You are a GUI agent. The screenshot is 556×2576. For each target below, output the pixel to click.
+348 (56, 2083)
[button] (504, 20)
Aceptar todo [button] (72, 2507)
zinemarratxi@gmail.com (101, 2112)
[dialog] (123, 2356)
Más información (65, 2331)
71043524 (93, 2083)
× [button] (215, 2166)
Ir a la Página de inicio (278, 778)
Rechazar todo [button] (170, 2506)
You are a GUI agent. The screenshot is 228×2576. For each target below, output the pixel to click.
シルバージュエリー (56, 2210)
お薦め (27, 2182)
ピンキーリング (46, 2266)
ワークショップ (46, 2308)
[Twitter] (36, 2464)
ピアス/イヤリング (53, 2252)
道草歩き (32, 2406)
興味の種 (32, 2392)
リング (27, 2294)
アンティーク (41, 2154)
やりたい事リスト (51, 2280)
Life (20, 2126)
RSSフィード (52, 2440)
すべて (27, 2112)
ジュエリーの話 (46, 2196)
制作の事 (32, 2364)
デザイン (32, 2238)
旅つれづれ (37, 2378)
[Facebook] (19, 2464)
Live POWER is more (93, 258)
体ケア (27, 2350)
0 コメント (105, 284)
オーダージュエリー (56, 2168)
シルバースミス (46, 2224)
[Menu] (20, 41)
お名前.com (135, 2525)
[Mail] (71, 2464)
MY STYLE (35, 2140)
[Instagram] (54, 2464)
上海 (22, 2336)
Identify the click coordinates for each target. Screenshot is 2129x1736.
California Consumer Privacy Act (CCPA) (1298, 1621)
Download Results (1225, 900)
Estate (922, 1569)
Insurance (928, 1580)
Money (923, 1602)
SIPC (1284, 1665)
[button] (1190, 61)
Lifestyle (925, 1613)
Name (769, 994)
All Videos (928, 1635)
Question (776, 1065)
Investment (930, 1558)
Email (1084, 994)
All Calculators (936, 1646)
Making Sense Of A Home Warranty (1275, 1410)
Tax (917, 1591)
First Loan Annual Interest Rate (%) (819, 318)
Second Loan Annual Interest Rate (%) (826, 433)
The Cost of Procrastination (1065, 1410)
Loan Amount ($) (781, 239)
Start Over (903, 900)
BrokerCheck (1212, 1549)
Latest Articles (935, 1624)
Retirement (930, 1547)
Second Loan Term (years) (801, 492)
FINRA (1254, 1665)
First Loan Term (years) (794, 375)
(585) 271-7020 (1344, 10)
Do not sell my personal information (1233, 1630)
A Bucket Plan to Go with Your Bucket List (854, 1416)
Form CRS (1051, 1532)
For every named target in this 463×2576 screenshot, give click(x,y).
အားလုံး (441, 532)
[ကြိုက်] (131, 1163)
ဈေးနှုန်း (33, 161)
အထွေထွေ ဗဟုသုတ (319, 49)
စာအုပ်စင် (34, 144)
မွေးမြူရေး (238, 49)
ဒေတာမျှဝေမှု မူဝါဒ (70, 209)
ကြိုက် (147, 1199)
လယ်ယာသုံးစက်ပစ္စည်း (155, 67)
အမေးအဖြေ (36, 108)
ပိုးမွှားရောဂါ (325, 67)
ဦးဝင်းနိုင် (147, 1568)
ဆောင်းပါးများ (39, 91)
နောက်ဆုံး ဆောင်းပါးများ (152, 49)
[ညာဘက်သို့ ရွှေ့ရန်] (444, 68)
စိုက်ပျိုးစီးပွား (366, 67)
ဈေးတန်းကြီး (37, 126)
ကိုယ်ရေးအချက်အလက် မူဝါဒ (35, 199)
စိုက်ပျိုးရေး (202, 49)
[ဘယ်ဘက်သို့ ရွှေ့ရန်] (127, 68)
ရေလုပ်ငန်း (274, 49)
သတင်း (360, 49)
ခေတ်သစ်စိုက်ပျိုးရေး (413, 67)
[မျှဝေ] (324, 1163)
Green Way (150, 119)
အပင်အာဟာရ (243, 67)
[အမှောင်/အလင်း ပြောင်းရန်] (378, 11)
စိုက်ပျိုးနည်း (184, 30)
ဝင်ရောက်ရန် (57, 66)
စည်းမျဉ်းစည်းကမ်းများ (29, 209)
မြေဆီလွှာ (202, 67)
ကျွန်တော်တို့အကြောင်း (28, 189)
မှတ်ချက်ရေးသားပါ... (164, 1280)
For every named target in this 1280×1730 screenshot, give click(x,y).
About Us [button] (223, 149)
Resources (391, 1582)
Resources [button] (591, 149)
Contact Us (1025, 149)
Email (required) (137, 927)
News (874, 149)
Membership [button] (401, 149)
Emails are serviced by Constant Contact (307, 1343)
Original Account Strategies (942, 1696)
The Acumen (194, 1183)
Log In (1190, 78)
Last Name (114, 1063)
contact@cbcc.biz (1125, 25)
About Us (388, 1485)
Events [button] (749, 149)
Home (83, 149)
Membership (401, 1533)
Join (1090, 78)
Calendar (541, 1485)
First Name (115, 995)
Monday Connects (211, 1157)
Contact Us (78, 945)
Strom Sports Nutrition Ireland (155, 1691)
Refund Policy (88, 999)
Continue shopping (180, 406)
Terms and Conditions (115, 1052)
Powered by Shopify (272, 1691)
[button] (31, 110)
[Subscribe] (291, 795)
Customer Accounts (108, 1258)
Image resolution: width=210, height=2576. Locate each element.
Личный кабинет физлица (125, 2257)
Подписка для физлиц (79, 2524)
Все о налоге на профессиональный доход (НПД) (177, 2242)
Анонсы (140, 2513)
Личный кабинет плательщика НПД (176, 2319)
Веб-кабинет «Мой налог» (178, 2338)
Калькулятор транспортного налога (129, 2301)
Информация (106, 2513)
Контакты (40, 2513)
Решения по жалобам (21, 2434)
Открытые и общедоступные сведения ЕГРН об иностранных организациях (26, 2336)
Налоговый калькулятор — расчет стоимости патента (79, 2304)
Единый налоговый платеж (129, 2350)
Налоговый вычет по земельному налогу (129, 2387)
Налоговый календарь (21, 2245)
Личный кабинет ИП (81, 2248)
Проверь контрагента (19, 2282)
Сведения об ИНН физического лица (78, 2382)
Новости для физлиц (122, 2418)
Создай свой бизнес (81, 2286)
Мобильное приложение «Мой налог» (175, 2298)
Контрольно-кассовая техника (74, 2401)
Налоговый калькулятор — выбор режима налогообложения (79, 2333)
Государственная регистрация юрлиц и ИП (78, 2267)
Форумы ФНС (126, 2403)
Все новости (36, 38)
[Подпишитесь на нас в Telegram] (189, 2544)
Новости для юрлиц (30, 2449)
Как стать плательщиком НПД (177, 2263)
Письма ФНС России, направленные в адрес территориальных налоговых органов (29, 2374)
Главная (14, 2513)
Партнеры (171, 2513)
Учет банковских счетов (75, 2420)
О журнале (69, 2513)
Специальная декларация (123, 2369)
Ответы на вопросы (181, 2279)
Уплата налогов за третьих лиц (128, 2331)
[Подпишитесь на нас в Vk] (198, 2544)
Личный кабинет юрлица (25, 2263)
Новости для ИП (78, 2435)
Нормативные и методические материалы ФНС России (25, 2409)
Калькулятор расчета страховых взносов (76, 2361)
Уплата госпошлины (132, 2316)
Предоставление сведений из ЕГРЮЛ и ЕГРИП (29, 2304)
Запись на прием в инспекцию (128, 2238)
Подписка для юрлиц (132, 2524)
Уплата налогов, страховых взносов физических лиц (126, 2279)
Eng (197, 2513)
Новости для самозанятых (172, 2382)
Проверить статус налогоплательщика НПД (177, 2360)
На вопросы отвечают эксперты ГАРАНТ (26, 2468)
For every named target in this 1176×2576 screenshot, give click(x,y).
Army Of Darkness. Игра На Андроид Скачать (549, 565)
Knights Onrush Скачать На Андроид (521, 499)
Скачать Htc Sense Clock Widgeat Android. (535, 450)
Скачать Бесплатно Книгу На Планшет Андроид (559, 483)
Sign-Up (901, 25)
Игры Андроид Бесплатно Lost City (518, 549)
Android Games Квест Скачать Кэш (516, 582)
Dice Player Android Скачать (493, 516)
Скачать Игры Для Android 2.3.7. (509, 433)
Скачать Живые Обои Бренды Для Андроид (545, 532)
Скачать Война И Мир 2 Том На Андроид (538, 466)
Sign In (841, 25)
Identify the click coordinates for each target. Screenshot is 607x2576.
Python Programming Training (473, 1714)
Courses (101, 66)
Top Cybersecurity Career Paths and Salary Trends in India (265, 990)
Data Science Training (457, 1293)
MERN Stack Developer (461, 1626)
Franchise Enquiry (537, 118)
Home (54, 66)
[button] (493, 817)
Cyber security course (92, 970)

********************

- Exercise description
Find the line that contains "Sign In (841, 25)". Restate it and all lines after it exactly, ending with the final line of the data.

- Answer box
Sign In (841, 25)
Identify the click coordinates for each target. Screenshot is 607x2576.
Python Programming Training (473, 1714)
Courses (101, 66)
Top Cybersecurity Career Paths and Salary Trends in India (265, 990)
Data Science Training (457, 1293)
MERN Stack Developer (461, 1626)
Franchise Enquiry (537, 118)
Home (54, 66)
[button] (493, 817)
Cyber security course (92, 970)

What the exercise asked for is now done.